> _Набор заданий_:
• 1. Изложите в двух предложениях суть текста о Станиславовской эпохе в мемуарах Ф. Карпинского.
• 2. Воспроизведите дословно строки записей, начиная со строки, где стоит "cot (210, 557)", и заканчивая последней строкой записей, обе границы включительно.

> _Текст документа_:
■ ■ ■ ■

Станиславовская эпоха
в мемуарах Ф. Карпинского

Выдающийся поэт-сентименталист Франтишек Карпинский (1741-1825), жизнь и творчество которого тесно связаны с Пружанщиной, так описывает в своих мемуарах нравы, царившие при дворе короля Станислава Понятовского: "Распутная жизнь короля испортила Варшаву и ослабила супружеские связи, а красивейшие женщины города позволяли себе больше, чем следовало бы, поскольку каждая из них, вспомнив, что была в своё время "королевой", хотела потом всегда властно приказывать, хотя правила только одну ночь.

Франтишек Карпинский. Худ. Ян Фрей. 1804 г.
Франтишек Карпинский.
Худ. Ян Фрей. 1804 г.

■ ■ ■ ■

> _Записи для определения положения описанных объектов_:

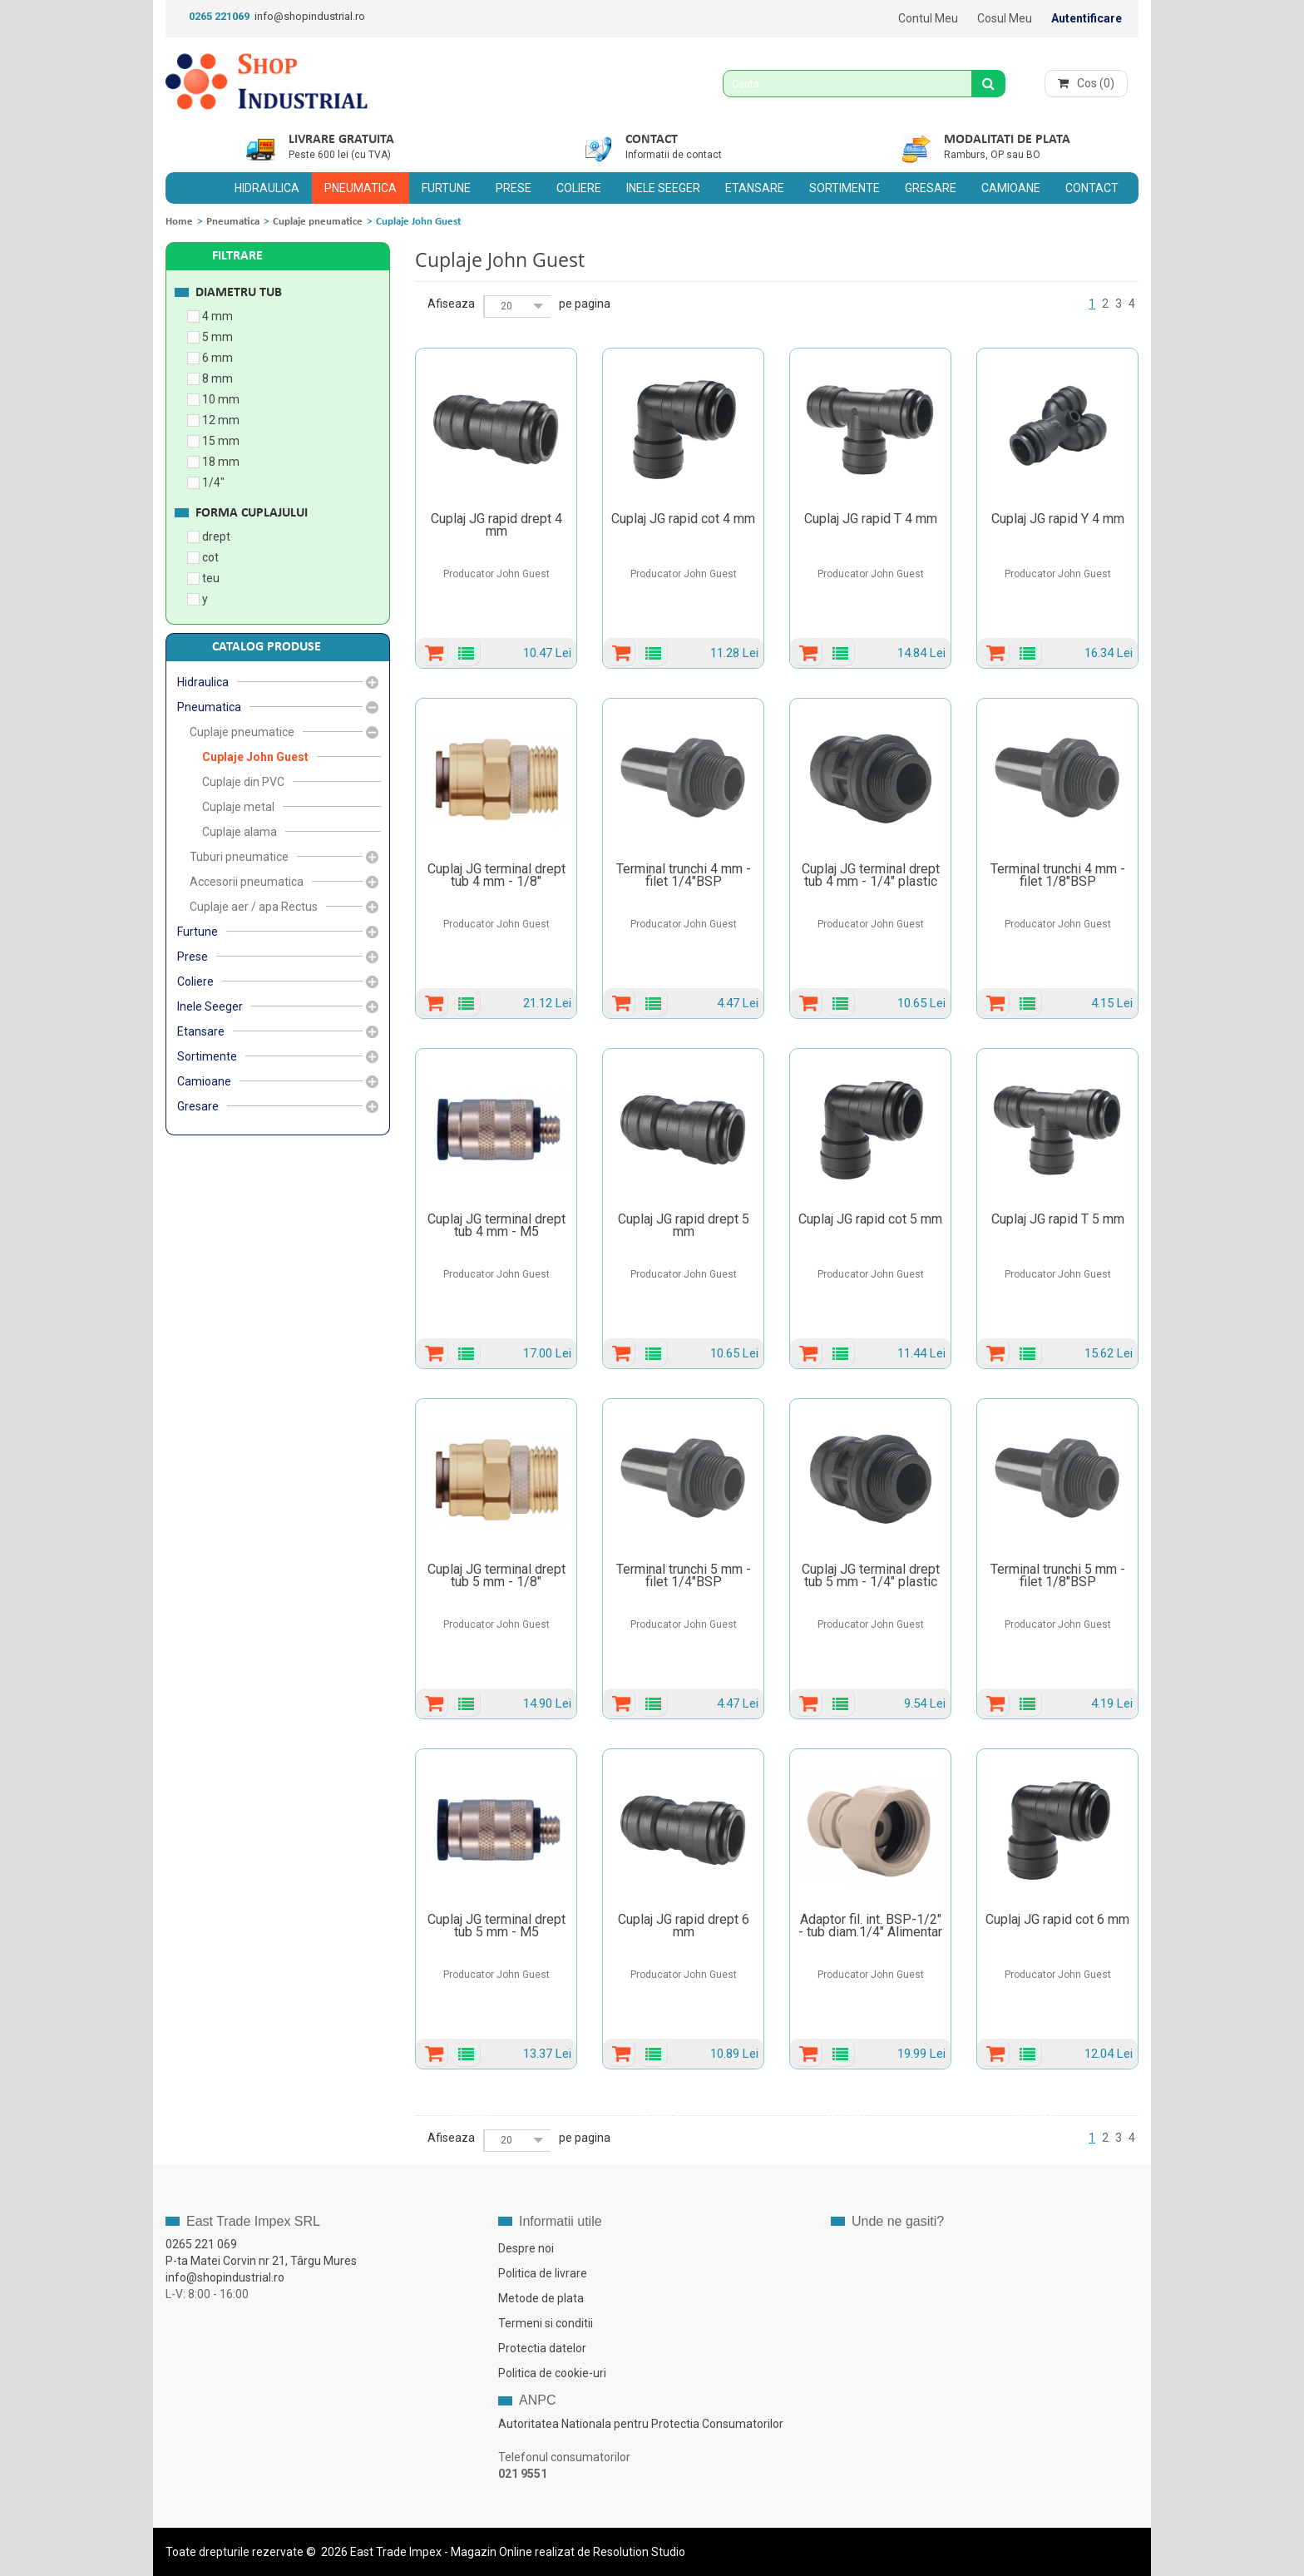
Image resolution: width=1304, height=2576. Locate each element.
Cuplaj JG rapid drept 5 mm (683, 1225)
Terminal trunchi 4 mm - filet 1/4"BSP (683, 875)
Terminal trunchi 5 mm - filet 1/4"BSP (683, 1575)
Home (179, 221)
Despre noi (526, 2248)
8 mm (217, 378)
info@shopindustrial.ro (309, 16)
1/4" (213, 482)
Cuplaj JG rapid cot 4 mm (683, 518)
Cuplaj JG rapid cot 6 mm (1057, 1919)
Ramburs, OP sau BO (992, 155)
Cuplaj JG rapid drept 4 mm (496, 524)
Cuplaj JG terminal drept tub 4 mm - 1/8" (496, 875)
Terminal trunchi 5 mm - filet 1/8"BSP (1057, 1575)
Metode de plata (541, 2298)
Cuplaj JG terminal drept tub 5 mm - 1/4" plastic (871, 1575)
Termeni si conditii (545, 2323)
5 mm (217, 337)
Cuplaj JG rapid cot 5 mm (870, 1219)
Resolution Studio (639, 2552)
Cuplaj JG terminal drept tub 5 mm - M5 (496, 1925)
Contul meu (928, 18)
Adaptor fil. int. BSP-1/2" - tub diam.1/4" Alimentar (870, 1925)
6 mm (217, 357)
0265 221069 (219, 16)
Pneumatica (232, 221)
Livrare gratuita (341, 139)
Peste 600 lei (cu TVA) (340, 155)
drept (216, 536)
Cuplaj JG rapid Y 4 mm (1057, 518)
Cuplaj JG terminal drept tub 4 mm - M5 (496, 1225)
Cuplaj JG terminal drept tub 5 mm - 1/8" (496, 1575)
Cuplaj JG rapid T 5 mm (1057, 1219)
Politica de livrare (542, 2273)
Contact (651, 139)
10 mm (221, 399)
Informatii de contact (673, 155)
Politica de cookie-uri (552, 2373)
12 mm (221, 420)
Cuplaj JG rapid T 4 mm (870, 518)
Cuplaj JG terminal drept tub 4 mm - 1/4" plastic (871, 875)
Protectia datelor (542, 2348)
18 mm (221, 461)
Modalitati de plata (1007, 139)
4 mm (217, 316)
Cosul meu (1004, 18)
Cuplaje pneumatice (318, 221)
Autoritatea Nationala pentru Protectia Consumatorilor (640, 2423)
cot (210, 557)
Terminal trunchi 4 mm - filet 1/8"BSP (1057, 875)
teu (211, 578)
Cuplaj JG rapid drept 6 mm (683, 1925)
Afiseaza (451, 303)
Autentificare (1086, 18)
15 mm (221, 440)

■ ■ ■ ■

> _Полученные ответы_:
• 1. Поэт-сентименталист Франтишек Карпинский (1741–1825), чья жизнь и творчество тесно связаны с Пружанщиной, описывает в своих мемуарах нравы при дворе короля Станислава Понятовского. По его словам, распутная жизнь короля испортила Варшаву и ослабила супружеские связи, а красивейшие женщины города позволяли себе больше, чем следовало бы, и, вспоминая, что были «королевой» хотя бы одну ночь, хотели всегда властно приказывать.

• 2.
cot (210, 557)
Terminal trunchi 4 mm - filet 1/8"BSP (1057, 875)
teu (211, 578)
Cuplaj JG rapid drept 6 mm (683, 1925)
Afiseaza (451, 303)
Autentificare (1086, 18)
15 mm (221, 440)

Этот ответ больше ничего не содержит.